Reduction of side effects and time in the hospital could significantly help to reduce the expense, notes Koehne. “The overall costs are then driven by the development of cytokine release syndrome and neurotoxicity, which can easily increase the costs threefold to fourfold, since a high percentage of patients develop these side effects and need to be admitted, often to the ICU,” Koehne says. “Within no time at all, the average treatment costs are in the range of $1.2 to $1.5 million per patient.”
3.) Not Just for Blood Cancers
Chandler Park, M.D., an oncologist at Norton Healthcare in Louisville, Kentucky, believes the biggest development in CAR-T this year will be the treatment’s application to nonblood cancers. “Many leading cancer centers will open up clinical trials for solid tumor cancers such as breast cancer, lung cancer and prostate cancer,” he predicts. He cautions, though, that CAR-T’s cost will be factor in whether patients should receive this treatment. An informed discussion with the patient should include not only the efficacy and medical side effects of the treatment but also the risk of “financial toxicity,” says Park, using a term that oncologists have coined for high cost sharing.

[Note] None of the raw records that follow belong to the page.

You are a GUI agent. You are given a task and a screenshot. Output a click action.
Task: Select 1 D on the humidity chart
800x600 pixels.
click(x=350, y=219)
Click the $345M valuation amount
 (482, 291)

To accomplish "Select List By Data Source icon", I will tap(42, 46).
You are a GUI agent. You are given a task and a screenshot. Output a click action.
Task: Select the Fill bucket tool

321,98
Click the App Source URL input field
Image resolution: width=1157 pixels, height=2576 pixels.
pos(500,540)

Importantly, says Park, clinicians should recognize that the side effects of CAR-T are unlike the hair loss, nerve pain and low blood counts that sometimes accompany traditional chemotherapy. “The CAR-T treatment revs up the immune system and therefore causes immunotherapy-associated side effects,” Park says. “It is like hitting a beehive with a baseball bat.” The bees in Park’s metaphor are cytokines, the signaling proteins of the immune system, and the swarming, cytokine release syndrome, is one of the most common side effects of CAR-T. The symptoms of cytokine release syndrome range from mild flu-like symptoms to life-threatening, systemic inflammation.

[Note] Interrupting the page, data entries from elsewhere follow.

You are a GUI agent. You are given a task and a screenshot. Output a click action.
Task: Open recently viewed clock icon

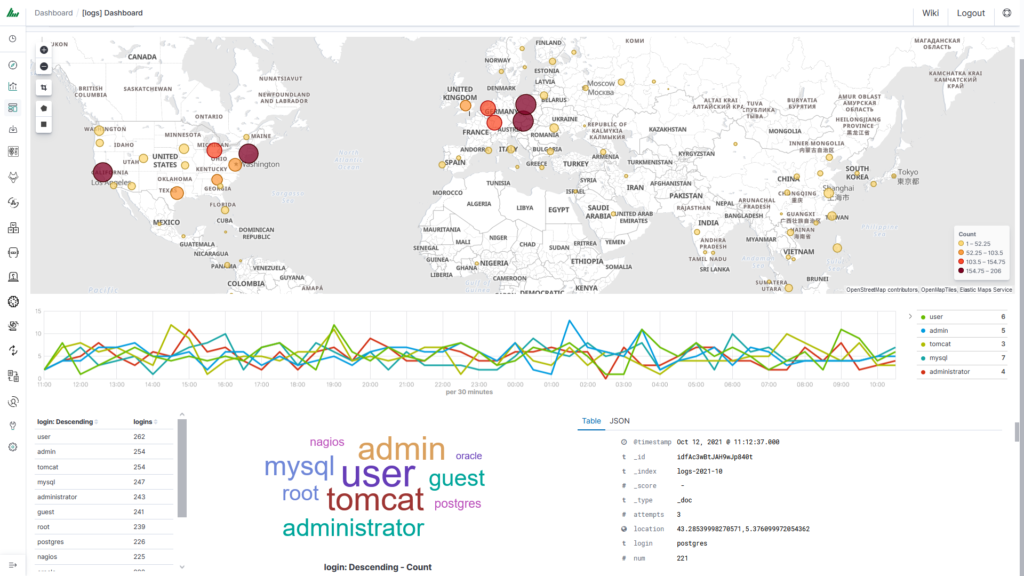point(13,39)
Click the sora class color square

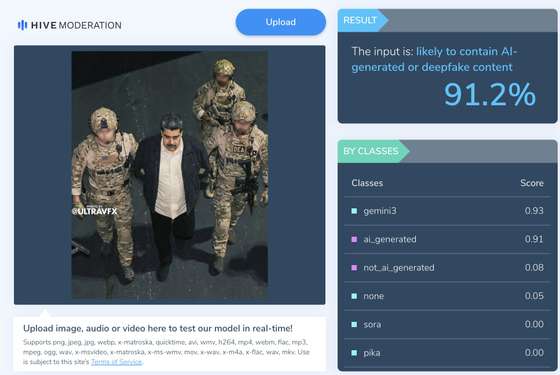point(354,325)
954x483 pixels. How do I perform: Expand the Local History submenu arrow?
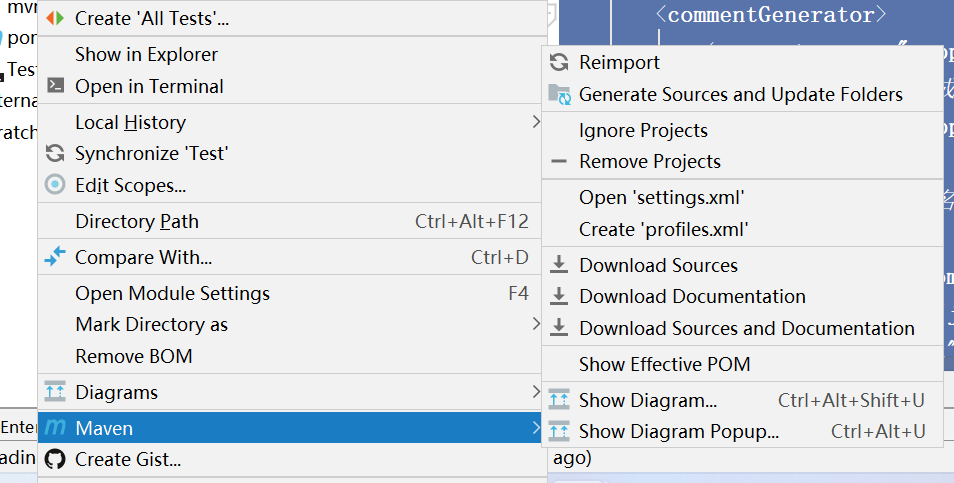pyautogui.click(x=536, y=122)
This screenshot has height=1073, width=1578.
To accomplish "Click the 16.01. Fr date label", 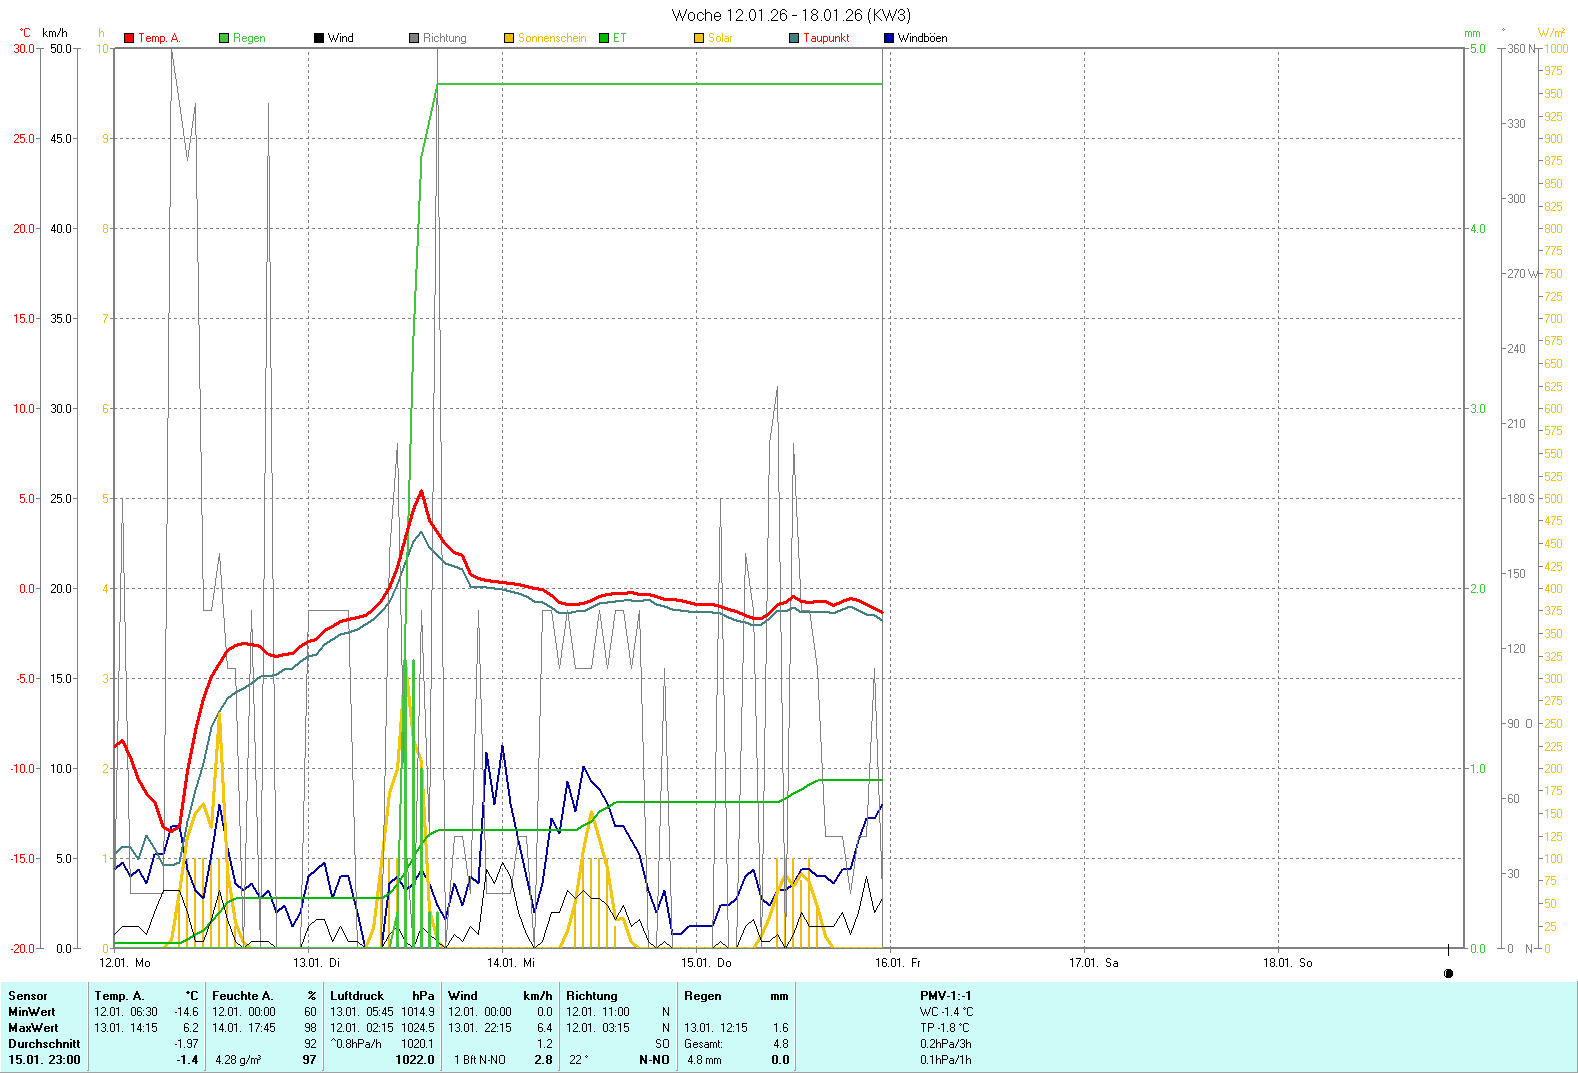I will pos(897,963).
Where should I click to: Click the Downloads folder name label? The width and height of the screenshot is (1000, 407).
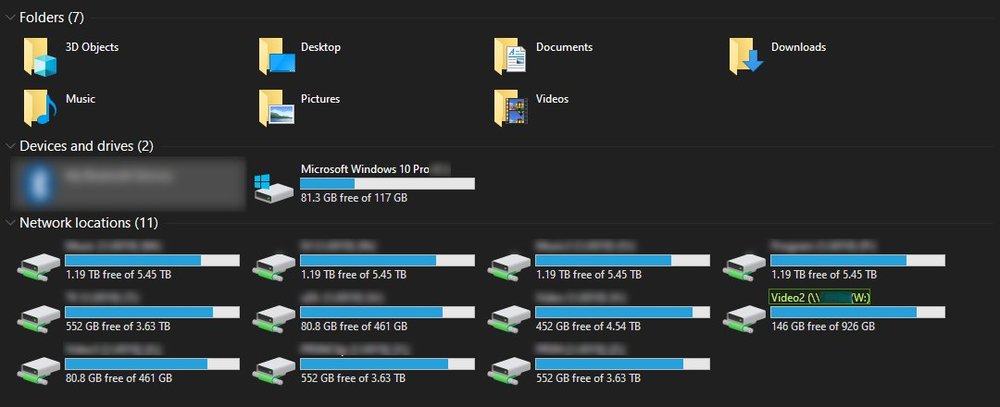point(798,47)
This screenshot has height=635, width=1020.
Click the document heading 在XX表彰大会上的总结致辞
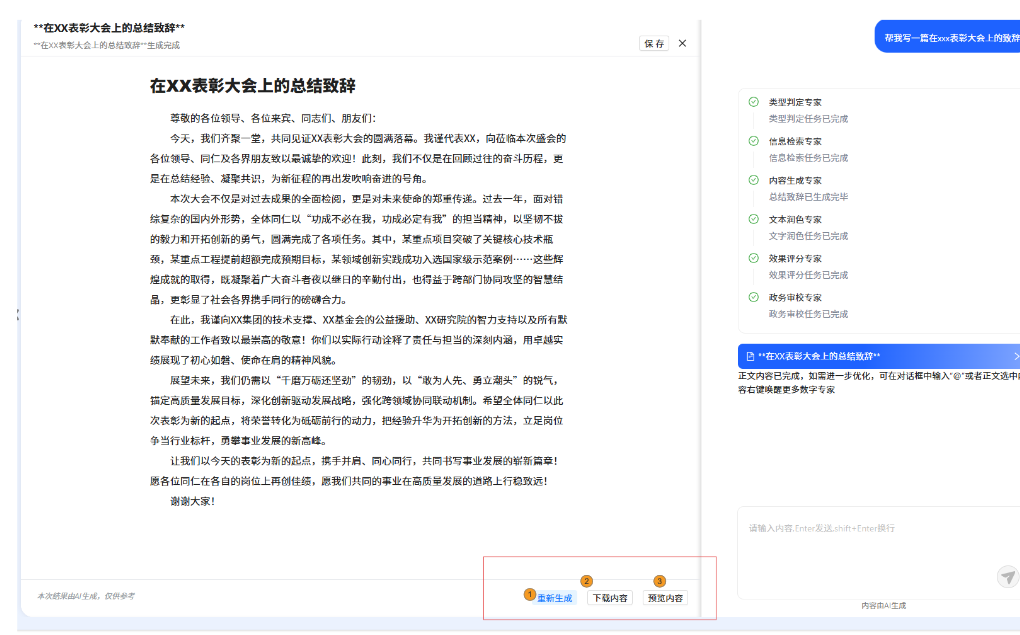pos(252,86)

Another major side effect is CAR-T-related encephalopathy syndrome (CRES). CAR-T can produce neurotoxicity that, like cytokine release syndrome, can lead to a range of symptoms, from a mild headache to seizures and even death. The common consequence is encephalopathy (brain damage). People affected by CRES may experience confusion, difficulty speaking (aphasia) and a dulling of consciousness (obtundation).
4.) Impressive Results
Koehne says the results of the treatment for relapsed or refractory non-Hodgkin lymphoma with CAR-T cells are increasingly impressive. “Patients have a good and lasting response, which has been a limitation of initial CAR-T cell studies, which saw a high percentage of responses — up to 90% and in some studies even higher — but the responses didn’t last for too long,” he says. In most cases, additional treatment led to complete remission, and follow-up treatments were needed, says Koehne.
5. ) Multiple Myeloma Next in Line?
The first generation of CAR-T targeted the CD19 surface protein that is expressed on nearly all B-cell cancers, a group that includes chronic lymphocytic leukemia, ALL and many types of non-Hodgkin lymphoma. Now hope exists for a version of CAR-T that would target the B-cell maturation antigen expressed on the malignant plasma cells that characterize multiple myeloma. “The limitation, once again, is that we won’t know how long the responses will last,” says Koehne.
Keith Loria is an award-winning journalist who has been writing for major newspapers and magazines for close to 20 years.